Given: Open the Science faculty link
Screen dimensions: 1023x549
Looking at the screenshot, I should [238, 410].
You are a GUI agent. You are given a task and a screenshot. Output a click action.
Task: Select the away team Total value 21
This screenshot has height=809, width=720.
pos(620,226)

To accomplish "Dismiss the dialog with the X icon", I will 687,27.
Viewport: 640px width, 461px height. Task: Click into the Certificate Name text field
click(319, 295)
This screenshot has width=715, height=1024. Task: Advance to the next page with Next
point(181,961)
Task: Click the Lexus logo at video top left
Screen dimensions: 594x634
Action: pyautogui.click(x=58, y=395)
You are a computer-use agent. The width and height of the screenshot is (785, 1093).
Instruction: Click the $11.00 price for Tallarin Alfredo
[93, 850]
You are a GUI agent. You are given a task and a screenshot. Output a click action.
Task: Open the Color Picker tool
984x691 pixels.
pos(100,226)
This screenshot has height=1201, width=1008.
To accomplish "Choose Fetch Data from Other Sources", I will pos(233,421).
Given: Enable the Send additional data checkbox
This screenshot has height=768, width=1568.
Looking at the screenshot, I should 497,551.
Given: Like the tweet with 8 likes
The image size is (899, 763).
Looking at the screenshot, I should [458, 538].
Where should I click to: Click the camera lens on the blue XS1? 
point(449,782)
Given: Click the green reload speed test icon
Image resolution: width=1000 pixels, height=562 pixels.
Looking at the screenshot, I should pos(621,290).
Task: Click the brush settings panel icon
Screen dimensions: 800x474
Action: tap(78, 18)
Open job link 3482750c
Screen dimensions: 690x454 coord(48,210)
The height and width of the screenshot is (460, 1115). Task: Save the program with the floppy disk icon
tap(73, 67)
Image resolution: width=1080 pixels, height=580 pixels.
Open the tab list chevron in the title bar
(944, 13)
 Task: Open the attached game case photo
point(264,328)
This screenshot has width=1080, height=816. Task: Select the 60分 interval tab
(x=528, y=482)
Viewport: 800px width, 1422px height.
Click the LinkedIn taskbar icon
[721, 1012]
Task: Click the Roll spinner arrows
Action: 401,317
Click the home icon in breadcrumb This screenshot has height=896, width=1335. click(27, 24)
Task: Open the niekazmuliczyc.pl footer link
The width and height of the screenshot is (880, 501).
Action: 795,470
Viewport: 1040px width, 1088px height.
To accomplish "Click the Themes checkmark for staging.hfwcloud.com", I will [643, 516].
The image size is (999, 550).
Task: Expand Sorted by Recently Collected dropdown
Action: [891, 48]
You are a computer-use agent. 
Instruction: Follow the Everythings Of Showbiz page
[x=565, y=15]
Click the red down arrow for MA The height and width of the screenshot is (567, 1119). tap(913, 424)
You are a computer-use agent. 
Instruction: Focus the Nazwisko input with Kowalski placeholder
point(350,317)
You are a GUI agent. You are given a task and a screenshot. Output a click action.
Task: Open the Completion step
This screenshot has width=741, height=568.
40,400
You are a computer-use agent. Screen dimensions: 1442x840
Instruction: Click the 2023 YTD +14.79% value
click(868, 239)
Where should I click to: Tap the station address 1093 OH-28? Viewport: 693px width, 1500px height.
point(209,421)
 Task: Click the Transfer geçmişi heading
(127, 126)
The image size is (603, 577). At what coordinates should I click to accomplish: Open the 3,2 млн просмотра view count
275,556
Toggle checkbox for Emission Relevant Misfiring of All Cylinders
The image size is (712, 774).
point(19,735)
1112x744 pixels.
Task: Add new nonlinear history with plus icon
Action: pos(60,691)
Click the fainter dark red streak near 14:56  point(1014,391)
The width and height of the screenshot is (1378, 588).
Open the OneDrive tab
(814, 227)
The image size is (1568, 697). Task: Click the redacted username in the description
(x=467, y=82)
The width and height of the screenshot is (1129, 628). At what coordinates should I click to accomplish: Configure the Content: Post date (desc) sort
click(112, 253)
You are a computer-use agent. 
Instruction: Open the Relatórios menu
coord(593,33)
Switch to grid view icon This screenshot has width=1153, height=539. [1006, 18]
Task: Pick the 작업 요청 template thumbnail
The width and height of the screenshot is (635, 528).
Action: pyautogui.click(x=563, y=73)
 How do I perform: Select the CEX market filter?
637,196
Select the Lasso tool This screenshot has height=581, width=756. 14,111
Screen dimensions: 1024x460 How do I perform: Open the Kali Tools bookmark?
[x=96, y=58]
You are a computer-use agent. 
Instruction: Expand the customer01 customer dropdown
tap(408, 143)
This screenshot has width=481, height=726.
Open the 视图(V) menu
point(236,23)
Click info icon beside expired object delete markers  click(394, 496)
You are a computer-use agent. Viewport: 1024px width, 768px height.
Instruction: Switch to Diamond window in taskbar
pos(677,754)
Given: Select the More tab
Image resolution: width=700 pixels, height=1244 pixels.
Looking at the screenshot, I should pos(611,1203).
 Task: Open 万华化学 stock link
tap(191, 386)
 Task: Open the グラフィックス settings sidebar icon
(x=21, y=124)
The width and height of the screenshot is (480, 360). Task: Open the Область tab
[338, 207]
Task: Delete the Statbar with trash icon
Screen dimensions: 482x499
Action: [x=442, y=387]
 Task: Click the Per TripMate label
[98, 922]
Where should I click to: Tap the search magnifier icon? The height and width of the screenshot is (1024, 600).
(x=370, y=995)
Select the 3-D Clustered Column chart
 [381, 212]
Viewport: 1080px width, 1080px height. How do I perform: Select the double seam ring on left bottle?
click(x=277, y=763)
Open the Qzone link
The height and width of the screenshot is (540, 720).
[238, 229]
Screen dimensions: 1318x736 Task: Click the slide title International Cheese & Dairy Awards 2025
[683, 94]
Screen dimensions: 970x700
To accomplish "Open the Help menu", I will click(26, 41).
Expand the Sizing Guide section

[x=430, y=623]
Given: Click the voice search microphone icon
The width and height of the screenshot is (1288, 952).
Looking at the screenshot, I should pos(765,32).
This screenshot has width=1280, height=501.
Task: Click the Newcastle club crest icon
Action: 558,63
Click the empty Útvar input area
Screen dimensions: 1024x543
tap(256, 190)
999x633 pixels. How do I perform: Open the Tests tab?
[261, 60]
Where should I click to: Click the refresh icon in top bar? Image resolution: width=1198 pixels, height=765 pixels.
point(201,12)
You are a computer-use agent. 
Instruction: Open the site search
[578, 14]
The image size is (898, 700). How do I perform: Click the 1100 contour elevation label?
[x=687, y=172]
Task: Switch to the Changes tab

---------------

▸ **TASK TO COMPLETE**:
Where a line of the material holds the word "checkbox", copy that line.

▸ **SOLUTION FOR THIS TASK**:
Given: Enable the Send additional data checkbox
Toggle checkbox for Emission Relevant Misfiring of All Cylinders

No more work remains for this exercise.